Help with question about web page access

From: Gordon JC Pearce <gordon_at_gjcp.net>
Date: Tue Aug 17 04:07:00 2004

Jerome H. Fine said:
> I realize that the 2 questions I have are NOT within the 10 year
> rule, but I really could use some help!
>
> While I have been using computers for over 40 years, I
> have stayed with very old systems as far as programming
> and writing programs is concerned. Thus, under Windows 98
> SE and Netsacpe 4.78 (which is what I am using to access
> the internet and this news group), I am ONLY able to use
> the operating system and the application; I am NOT able to
> make any modifications which is how I usually proceed when
> I encounter any problems.

Windows 98 is now six years old, and is really just a facelifted version
of Windows 95 - very nearly 10 years old. Win 98 is no longer supported
by Microsoft, so good luck patching for any vulnerabilities. You could
try using Windows 2000 - pretty much anything better than a PII-350 will
run it, if you've got enough memory (anything less than 256M is a waste of
time). As far as the browser is concerned, I thoroughly recommend
switching to Mozilla Firefox. Netscape 4.78 is possibly the most broken
web browser known to exist.

Have you thought about switching to Linux? One of the advantages of that,
is that you can specify nearly anything about your system to be just how
you want it. You can use the latest-and-greatest kernel, built with
support for your machine, nothing more and nothing less, thus saving a
fair bit of memory.
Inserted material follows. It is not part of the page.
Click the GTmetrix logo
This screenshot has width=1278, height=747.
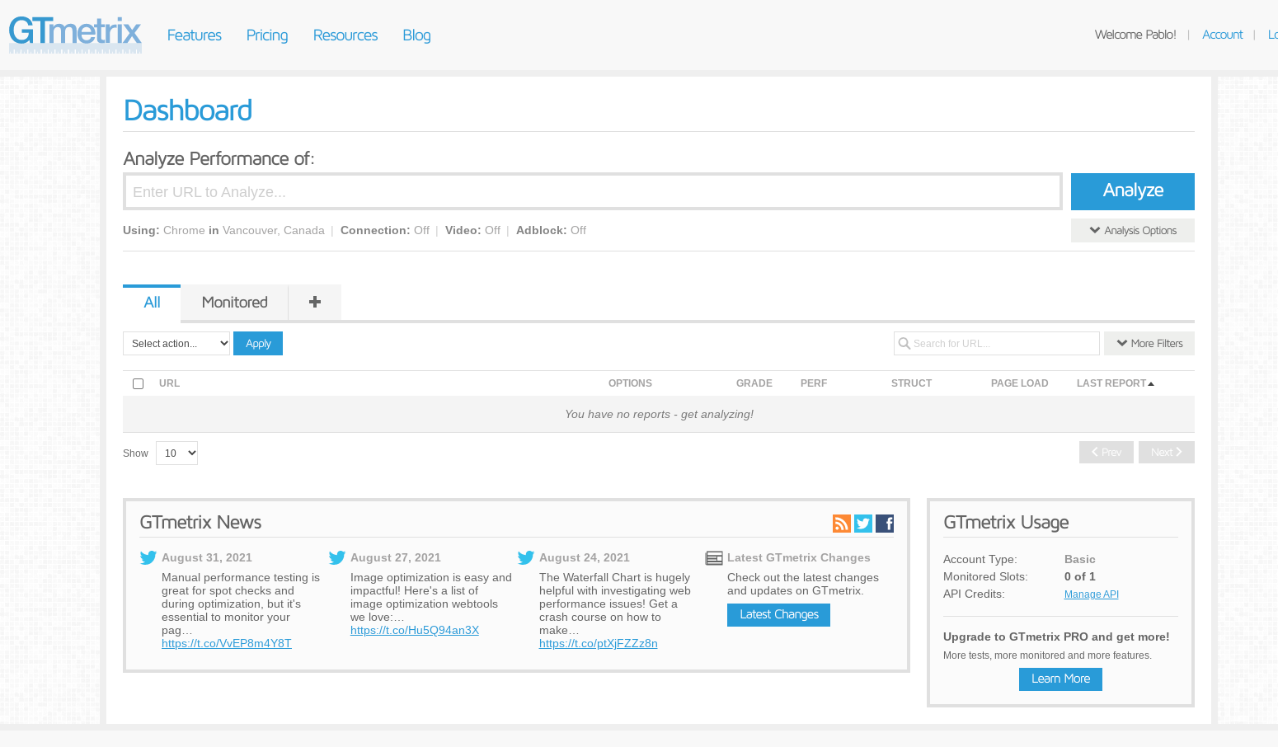click(75, 35)
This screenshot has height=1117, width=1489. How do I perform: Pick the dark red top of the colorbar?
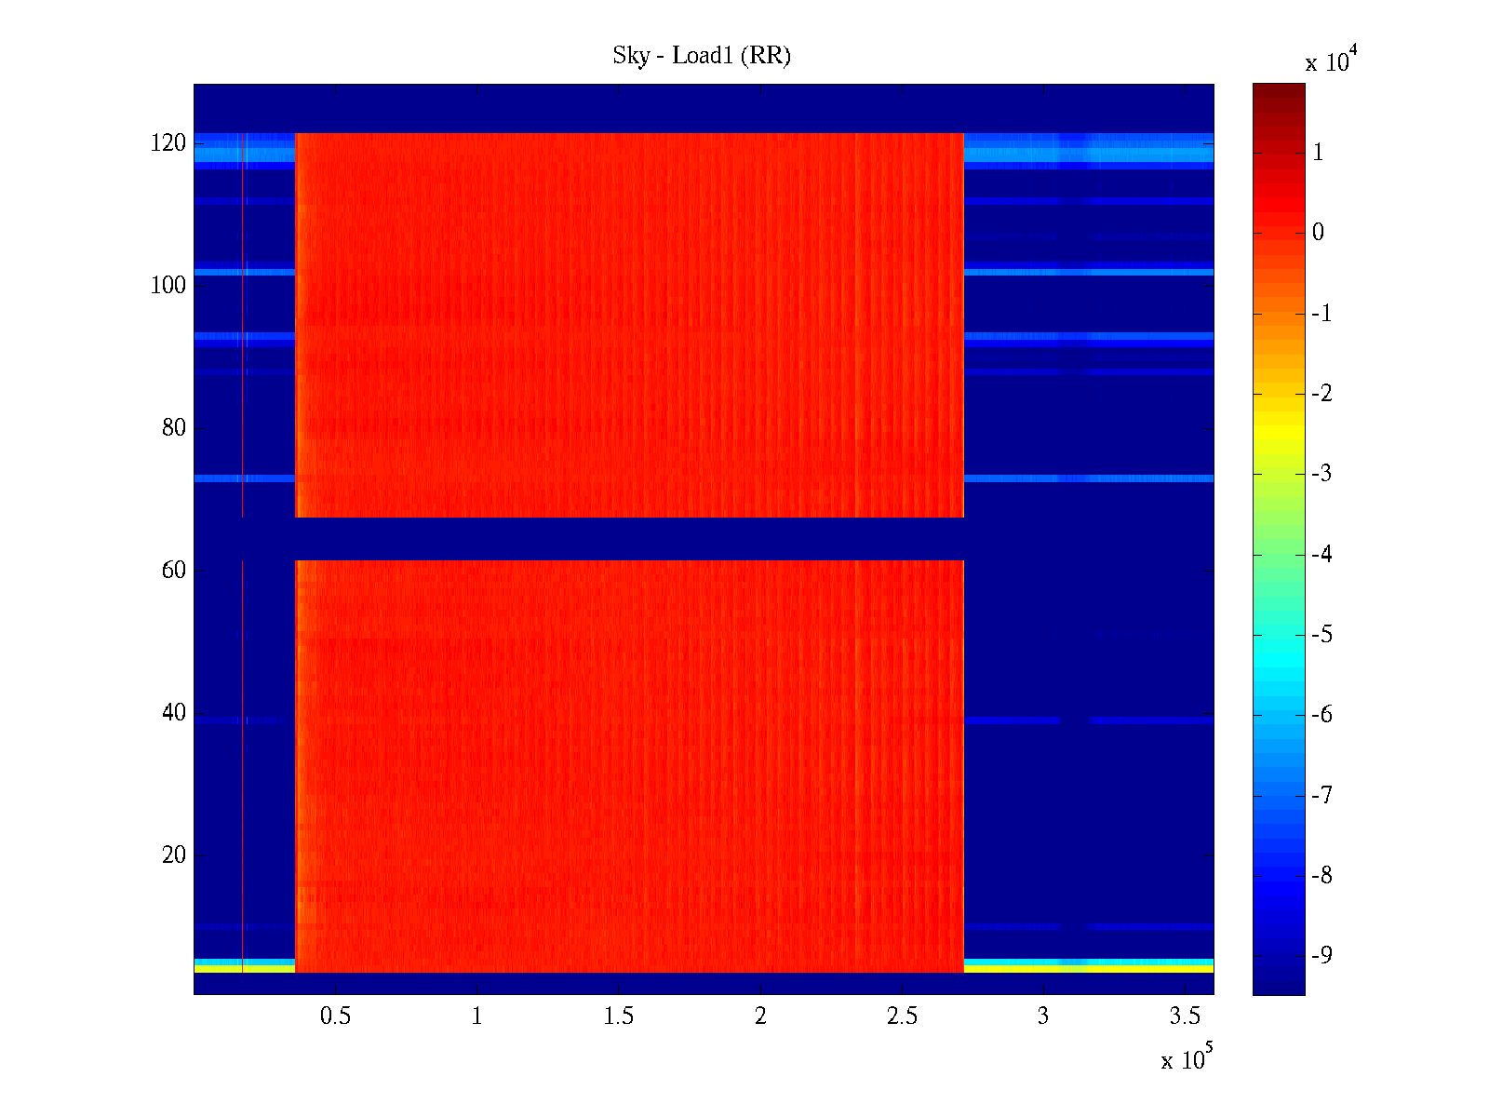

You can choose an extremely shiny GUI if you've got
cycles to spare (antialiased text is pretty, but it fair hoovers up MIPs),
a really stripped down GUI (hey, you can make FVWM look really nice if you
work at it), or no GUI at all (I hardly ever start X on one of my
laptops).

Without wishing to seem disrespectful or unpleasant, you are basically
complaining that your 1957 Morris Minor can't keep up with modern motorway
traffic.

> Because I ALWAYS run Netscape with cookies turned OFF,
> except when I am required to have cookies enabled to access the
> 2 web pages that I normally use, I often encountered the error
> page which listed Netscape 4.x as one of the required browsers.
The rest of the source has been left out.